Work to be completed => Copy each line of the records that includes "height".

*** The input Section Begins ***

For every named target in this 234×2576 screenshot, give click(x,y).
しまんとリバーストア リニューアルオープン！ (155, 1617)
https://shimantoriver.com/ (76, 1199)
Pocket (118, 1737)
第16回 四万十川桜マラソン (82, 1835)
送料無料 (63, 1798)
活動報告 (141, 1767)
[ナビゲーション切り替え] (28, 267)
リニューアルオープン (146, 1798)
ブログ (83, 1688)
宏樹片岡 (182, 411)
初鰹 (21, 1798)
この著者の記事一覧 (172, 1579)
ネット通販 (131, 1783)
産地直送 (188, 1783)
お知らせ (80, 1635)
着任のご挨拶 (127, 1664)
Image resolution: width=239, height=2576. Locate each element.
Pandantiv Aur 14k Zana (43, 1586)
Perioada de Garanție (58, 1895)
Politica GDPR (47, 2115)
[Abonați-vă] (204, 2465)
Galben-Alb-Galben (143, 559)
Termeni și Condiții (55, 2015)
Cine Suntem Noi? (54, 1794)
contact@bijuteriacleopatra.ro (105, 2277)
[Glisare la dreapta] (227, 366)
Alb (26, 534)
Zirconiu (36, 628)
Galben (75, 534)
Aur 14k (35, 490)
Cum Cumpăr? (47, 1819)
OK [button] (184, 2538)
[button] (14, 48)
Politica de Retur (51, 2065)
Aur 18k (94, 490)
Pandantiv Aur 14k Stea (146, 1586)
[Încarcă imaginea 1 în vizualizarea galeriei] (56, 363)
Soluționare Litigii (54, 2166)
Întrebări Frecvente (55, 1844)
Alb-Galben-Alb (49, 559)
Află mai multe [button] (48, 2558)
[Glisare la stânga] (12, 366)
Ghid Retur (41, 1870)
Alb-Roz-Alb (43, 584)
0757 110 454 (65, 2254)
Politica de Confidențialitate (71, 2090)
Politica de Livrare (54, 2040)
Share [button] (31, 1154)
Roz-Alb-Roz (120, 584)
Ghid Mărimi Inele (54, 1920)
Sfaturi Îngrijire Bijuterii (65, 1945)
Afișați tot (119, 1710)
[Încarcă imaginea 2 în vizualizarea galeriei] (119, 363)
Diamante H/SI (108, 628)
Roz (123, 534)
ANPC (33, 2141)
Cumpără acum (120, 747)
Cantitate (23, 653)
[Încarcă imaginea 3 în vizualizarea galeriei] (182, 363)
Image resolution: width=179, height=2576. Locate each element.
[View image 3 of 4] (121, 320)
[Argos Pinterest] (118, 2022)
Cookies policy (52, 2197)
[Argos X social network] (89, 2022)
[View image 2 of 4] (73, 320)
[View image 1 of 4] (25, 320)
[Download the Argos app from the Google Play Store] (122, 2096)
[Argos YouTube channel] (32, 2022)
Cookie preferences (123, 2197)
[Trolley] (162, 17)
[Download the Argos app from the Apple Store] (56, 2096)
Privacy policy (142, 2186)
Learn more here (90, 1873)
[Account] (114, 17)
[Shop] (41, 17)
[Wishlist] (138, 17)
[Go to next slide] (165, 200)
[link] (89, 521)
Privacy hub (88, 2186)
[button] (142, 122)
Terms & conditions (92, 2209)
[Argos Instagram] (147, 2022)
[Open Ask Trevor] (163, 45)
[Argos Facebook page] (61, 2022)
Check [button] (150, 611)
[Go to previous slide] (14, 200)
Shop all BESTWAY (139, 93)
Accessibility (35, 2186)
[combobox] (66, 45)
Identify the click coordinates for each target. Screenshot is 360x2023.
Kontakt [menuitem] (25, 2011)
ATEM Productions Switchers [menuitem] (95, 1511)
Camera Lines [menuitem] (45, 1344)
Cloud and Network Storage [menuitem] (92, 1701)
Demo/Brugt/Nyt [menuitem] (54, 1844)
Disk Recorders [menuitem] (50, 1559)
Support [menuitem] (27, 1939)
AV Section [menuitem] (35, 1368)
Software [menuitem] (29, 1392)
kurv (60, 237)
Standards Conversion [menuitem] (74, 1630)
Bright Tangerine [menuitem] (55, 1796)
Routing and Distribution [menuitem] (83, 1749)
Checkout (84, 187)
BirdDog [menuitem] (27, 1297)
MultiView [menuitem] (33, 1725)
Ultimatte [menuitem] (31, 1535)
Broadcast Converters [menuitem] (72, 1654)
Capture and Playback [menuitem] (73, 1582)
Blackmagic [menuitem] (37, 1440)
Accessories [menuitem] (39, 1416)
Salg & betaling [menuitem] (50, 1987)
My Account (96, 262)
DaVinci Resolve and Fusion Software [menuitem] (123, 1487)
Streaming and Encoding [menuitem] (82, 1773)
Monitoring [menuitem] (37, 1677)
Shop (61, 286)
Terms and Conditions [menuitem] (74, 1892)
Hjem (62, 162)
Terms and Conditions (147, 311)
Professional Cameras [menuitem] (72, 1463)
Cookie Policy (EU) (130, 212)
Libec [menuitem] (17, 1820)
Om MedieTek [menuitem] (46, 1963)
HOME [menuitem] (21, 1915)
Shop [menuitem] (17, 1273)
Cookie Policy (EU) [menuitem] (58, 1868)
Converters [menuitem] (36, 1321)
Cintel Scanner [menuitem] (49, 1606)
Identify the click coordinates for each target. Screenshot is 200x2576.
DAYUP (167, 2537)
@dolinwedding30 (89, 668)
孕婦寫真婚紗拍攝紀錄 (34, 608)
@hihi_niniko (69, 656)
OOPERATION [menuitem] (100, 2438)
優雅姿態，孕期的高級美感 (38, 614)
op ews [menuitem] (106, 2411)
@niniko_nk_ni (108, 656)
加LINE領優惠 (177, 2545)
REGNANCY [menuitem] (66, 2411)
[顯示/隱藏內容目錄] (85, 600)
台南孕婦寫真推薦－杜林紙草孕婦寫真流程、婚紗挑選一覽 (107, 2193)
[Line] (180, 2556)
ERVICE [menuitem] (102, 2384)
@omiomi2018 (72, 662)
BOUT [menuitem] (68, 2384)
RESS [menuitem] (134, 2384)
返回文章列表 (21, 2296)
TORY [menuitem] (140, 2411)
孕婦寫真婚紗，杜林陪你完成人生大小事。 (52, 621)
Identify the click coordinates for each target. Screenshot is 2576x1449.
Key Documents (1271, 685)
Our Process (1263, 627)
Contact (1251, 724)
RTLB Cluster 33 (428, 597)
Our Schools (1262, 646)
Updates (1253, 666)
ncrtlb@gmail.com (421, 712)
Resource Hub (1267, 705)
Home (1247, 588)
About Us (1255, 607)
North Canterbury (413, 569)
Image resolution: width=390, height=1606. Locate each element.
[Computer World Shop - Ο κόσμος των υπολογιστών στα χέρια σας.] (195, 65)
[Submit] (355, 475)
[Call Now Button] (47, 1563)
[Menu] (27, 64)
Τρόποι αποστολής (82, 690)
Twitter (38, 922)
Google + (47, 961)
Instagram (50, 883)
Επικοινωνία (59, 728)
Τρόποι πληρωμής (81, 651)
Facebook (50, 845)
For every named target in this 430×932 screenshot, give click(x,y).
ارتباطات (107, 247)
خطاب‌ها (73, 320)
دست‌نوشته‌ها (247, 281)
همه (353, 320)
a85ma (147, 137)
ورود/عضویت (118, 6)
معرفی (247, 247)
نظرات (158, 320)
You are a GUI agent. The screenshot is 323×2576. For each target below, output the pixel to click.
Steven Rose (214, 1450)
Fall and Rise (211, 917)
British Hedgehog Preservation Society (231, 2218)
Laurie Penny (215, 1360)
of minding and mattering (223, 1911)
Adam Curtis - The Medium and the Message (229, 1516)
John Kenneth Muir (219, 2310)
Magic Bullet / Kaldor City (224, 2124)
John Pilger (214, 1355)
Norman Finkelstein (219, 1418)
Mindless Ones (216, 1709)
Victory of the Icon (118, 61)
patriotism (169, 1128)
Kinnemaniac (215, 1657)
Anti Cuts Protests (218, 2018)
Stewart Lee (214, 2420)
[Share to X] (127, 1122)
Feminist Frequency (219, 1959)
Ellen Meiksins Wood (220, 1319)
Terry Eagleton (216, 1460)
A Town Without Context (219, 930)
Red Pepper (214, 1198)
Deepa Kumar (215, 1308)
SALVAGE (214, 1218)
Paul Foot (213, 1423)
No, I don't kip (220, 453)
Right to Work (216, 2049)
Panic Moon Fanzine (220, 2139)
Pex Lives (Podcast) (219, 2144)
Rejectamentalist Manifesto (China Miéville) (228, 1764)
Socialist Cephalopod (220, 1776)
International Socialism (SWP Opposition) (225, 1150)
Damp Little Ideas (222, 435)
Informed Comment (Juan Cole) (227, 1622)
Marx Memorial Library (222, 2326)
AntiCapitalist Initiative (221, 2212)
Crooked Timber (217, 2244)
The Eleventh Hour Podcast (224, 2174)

*** The input Section Ends ***

Problem solution =>
Image resolution: width=239, height=2576. Locate each element.
Image resolution: width=179, height=2576. Locate each element.
Image resolution: width=390, height=1606. Locate each element.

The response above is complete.